A common assumption in the learning from crowds literature is that conditioning on the ground truth, the crowdsourced labels and the data are independent, as shown in Figure 1 (a). Under this assumption, the crowdsourced labels correlate with the data due to and only due to the ground truth. Thus, this assumption tells us the ground truth is the “information intersection” between the crowdsourced labels and the data. This “information intersection” assumption does not restrict the information structure among the crowds i.e. this assumption still holds even if some people of the crowds make highly correlated mistakes.
We present several possible information structures under the “information intersection” assumption in Figure 1 (b). The majority vote will lead to inaccurate results in all cases if the experts have different levels of expertise and will induce extremely biased results in case (2) when a large number of junior experts always label class 1. The approaches that require the experts to make independent mistakes will lead to biased results in case (3), when the experts make highly correlated mistakes
In this paper, we propose an information theoretic approach, MaxMIG, for joint learning from crowds, with a common assumption: the crowdsourced labels and the data are independent conditioning on the ground truth. To the best of our knowledge, this is the first algorithm that is both theoretically and empirically robust to the situation where some experts make highly correlated mistakes and some experts label effortlessly, without knowing the information structure among the experts. Our algorithm simultaneously aggregates the crowdsourced labels and learns an accurate data classifier. In addition, we propose a method to learn an accurate datacrowds forecaster that can employ both the data and the crowdsourced labels.
At a high level, our algorithm trains a data classifier and a crowds aggregator simultaneously to maximize their “mutual information”. This process will find the “information intersection” between the data and crowdsourced labels i.e. the ground truth labels. The datacrowds forecaster can be easily constructed from the trained data classifier and the trained crowds aggregator. This algorithm allows the conditional dependency among the experts as long as the intersection assumption holds.
We design the crowds aggregator as the “weighted average” of the experts. This simple “weighted average” form allows our algorithm to be both highly efficient in computing and theoretically robust to a large family of information structures (e.g. case (1), (2), (3) in Figure 1 (b)). Particularly, our algorithm works when there exists a subset of senior experts, whose identities are unknown, such that these senior experts have mutually independent labeling biases and it is sufficient to only use the seniors’ information to predict the ground truth label. For other junior experts, they are allowed to have any dependency structure among themselves or between them and the senior experts.
2 Related work
A series of works consider the learning from crowds problem and mix the learning process and the aggregation process together. Raykar et al. (2010) reduce the learning from crowds problem to a maximum likelihood estimation (MLE) problem, and implement an EM algorithm to jointly learn the expertise of different experts and the parameters of a logistic regression classifier. Albarqouni et al. (2016) extend this method to combine with the deep learning model. Khetan et al. (2017) also reduce the learning problem to MLE and assume that the optimal classifier gives the ground truth labels and the experts make independent mistakes conditioning on the ground truth. Unlike our method, these MLE based algorithms are not robust to correlated mistakes. Recently, Guan et al. (2017) and Rodrigues & Pereira (2017) propose methods that model multiple experts individually and explicitly in a neural network. However, their works lack theoretical guarantees and are outperformed by our method in the experiments, especially in the naive majority case. Moreover, unlike our method, their methods cannot be used to employ both the data and the crowdsourced labels to forecast the ground truth.

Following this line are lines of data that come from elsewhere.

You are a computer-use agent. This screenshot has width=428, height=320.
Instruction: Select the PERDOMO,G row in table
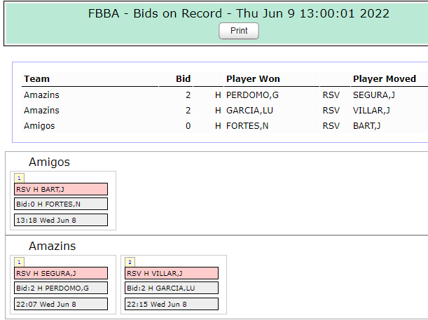coord(225,95)
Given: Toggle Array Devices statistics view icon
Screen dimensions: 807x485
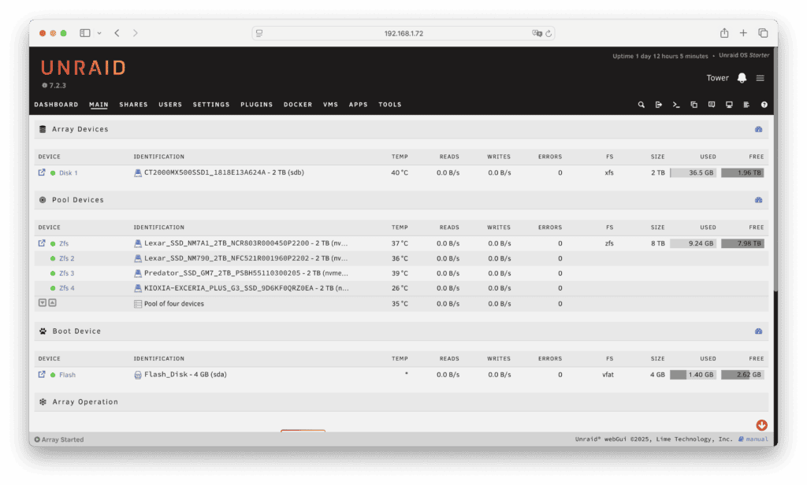Looking at the screenshot, I should [758, 129].
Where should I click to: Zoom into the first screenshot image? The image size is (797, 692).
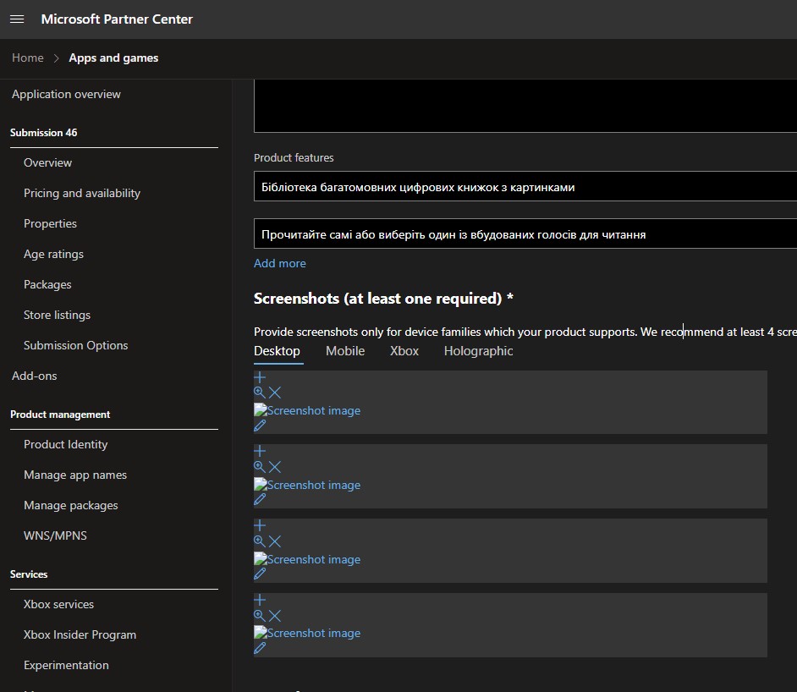[260, 393]
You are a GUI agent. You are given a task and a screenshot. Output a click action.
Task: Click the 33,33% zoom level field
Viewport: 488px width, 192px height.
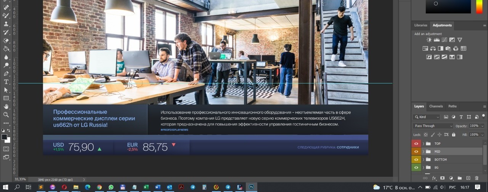[x=21, y=179]
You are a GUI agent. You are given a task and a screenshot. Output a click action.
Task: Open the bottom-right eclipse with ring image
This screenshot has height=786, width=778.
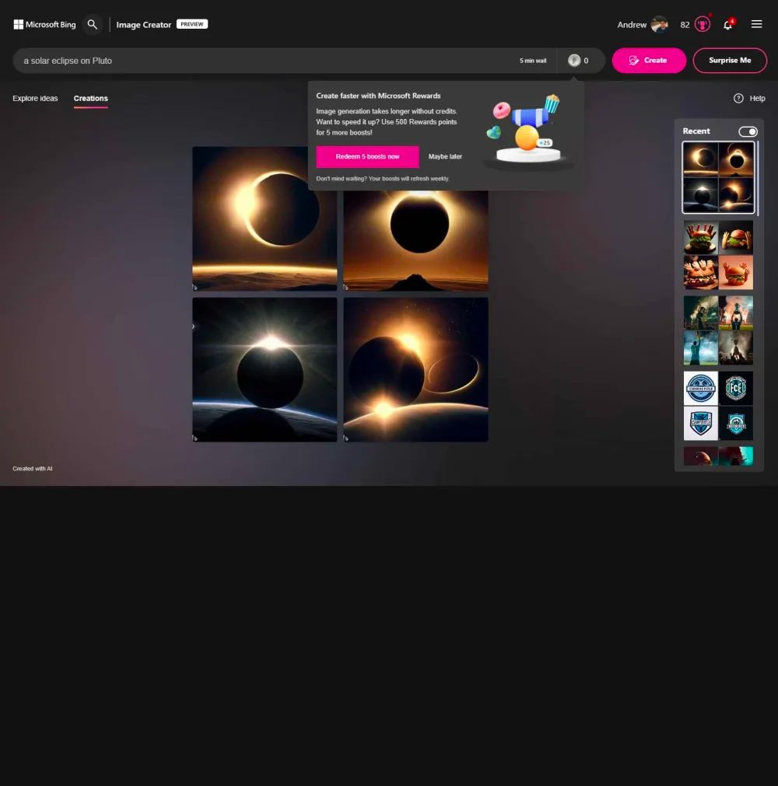415,369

Several works focus on modeling the experts. Whitehill et al. (2009) model both expert competence and image difficulty, but did not consider expert bias. Welinder et al. (2010) model each expert as a multidimensional classifier in an abstract feature space and consider both the bias of the expert and the difficulty of the image. Rodrigues et al. (2014) model the crowds by a Gaussian process. Khetan & Oh (2016); Shah et al. (2016) consider the generalized DawidSkene model (Dawid & Skene, 1979) which involves the task difficulty. However, these works are still not robust to correlated mistakes. We model the crowds via the original DawidSkene model and do not consider the task difficulty, but we believe our MaxMIG framework can be incorporated with any model of the experts and allow correlated mistakes.

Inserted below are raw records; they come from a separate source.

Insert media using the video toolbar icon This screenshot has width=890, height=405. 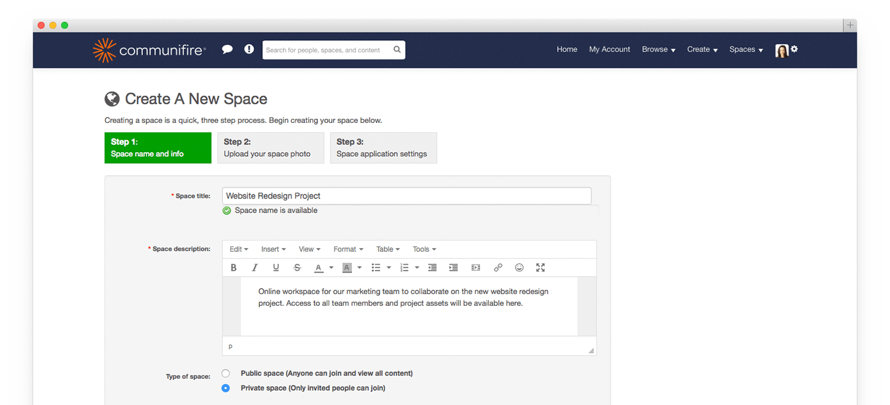pos(475,267)
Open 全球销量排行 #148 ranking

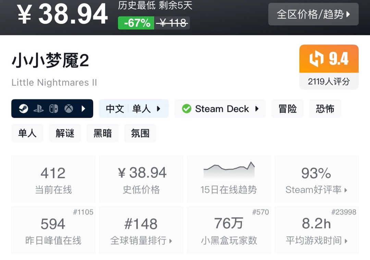pyautogui.click(x=141, y=230)
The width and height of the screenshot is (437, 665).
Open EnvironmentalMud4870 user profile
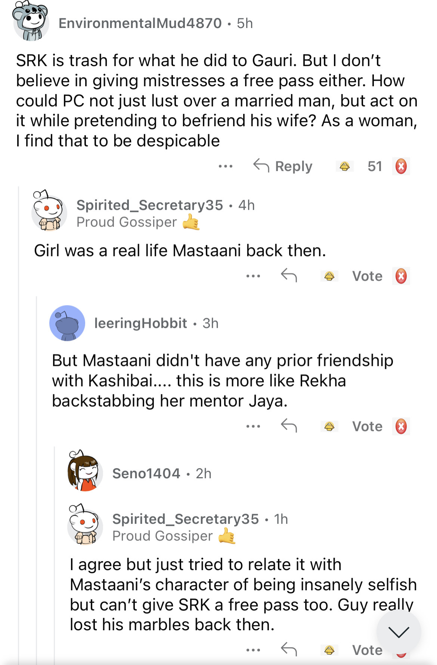140,23
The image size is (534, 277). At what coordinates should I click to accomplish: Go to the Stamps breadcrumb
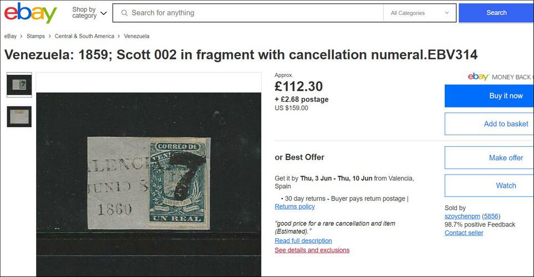[x=35, y=36]
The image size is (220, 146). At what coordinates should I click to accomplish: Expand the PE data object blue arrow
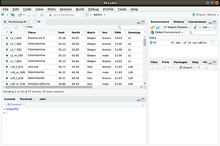pyautogui.click(x=151, y=43)
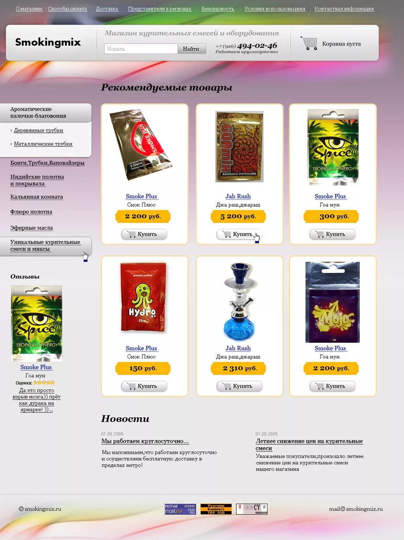The width and height of the screenshot is (404, 540).
Task: Expand the Уникальные курительные смеси и миксы category
Action: tap(45, 246)
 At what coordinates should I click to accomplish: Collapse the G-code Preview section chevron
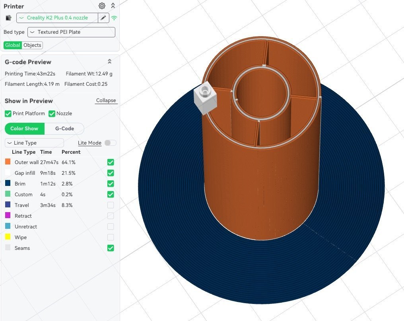coord(110,62)
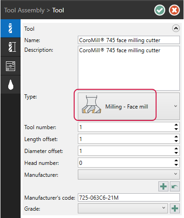Open the Milling - Face mill type dropdown
Image resolution: width=184 pixels, height=218 pixels.
point(129,106)
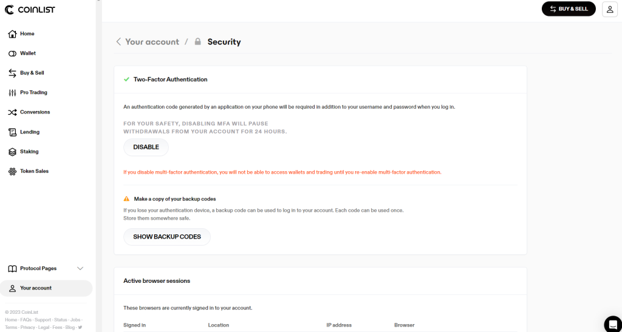Click the CoinList logo icon
Screen dimensions: 622x332
pos(10,10)
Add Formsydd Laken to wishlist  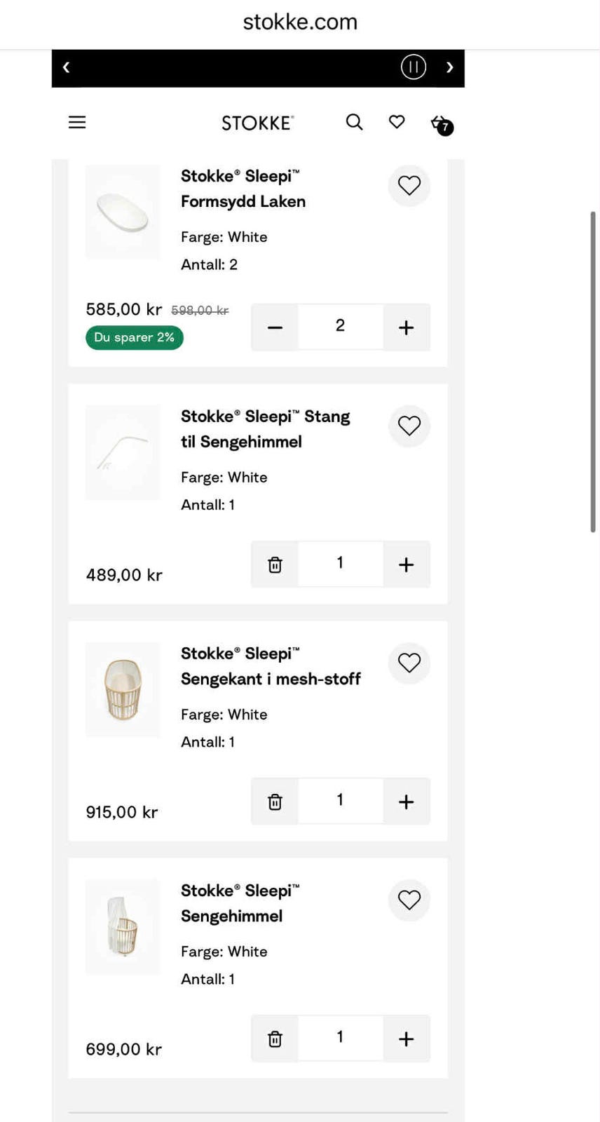click(x=409, y=186)
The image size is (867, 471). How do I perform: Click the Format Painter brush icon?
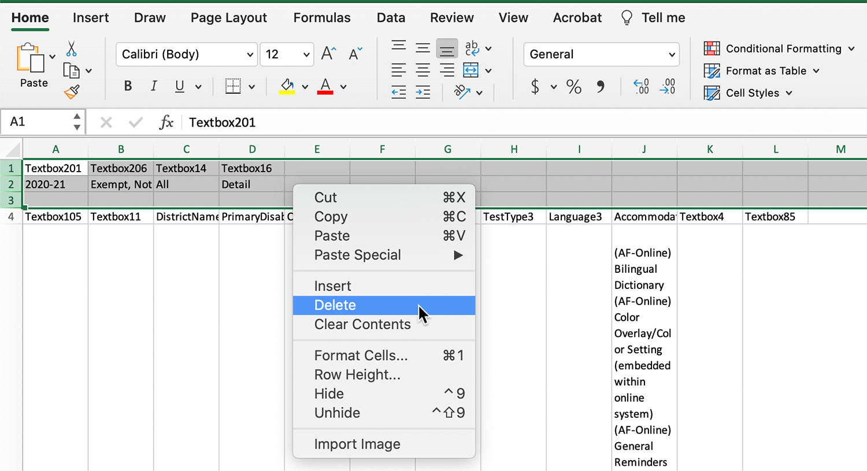tap(72, 92)
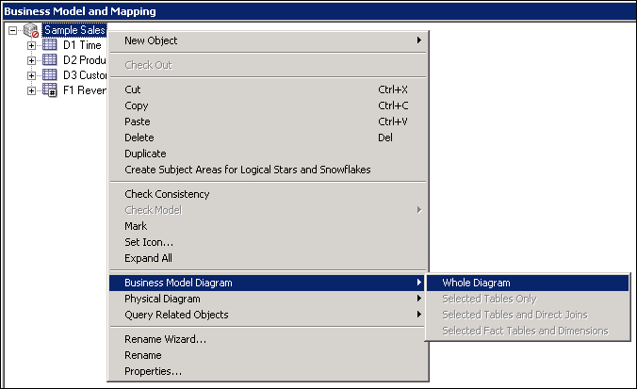Viewport: 637px width, 389px height.
Task: Click the D3 Customer table icon
Action: pos(51,75)
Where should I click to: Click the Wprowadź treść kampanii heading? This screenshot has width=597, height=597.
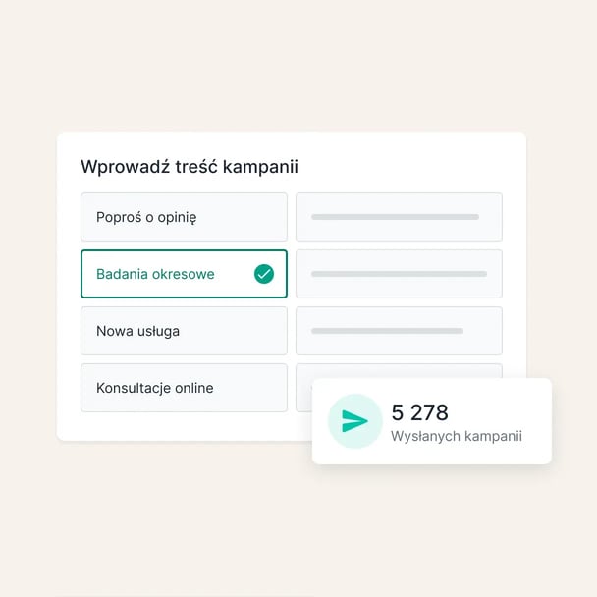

Our method differs from the works that focus on inferring ground truth answers from the crowds’ reports and then learn the classifier with the inferred ground truth (e.g. (Dawid & Skene, 1979; Zhou et al., 2012; Liu et al., 2012; Karger et al., 2014; Zhang et al., 2014; Dalvi et al., 2013; Ratner et al., 2016)) since our method simultaneously infers the ground truth and learns the classifier. In addition, our method provides a datacrowds forecaster while those works do not.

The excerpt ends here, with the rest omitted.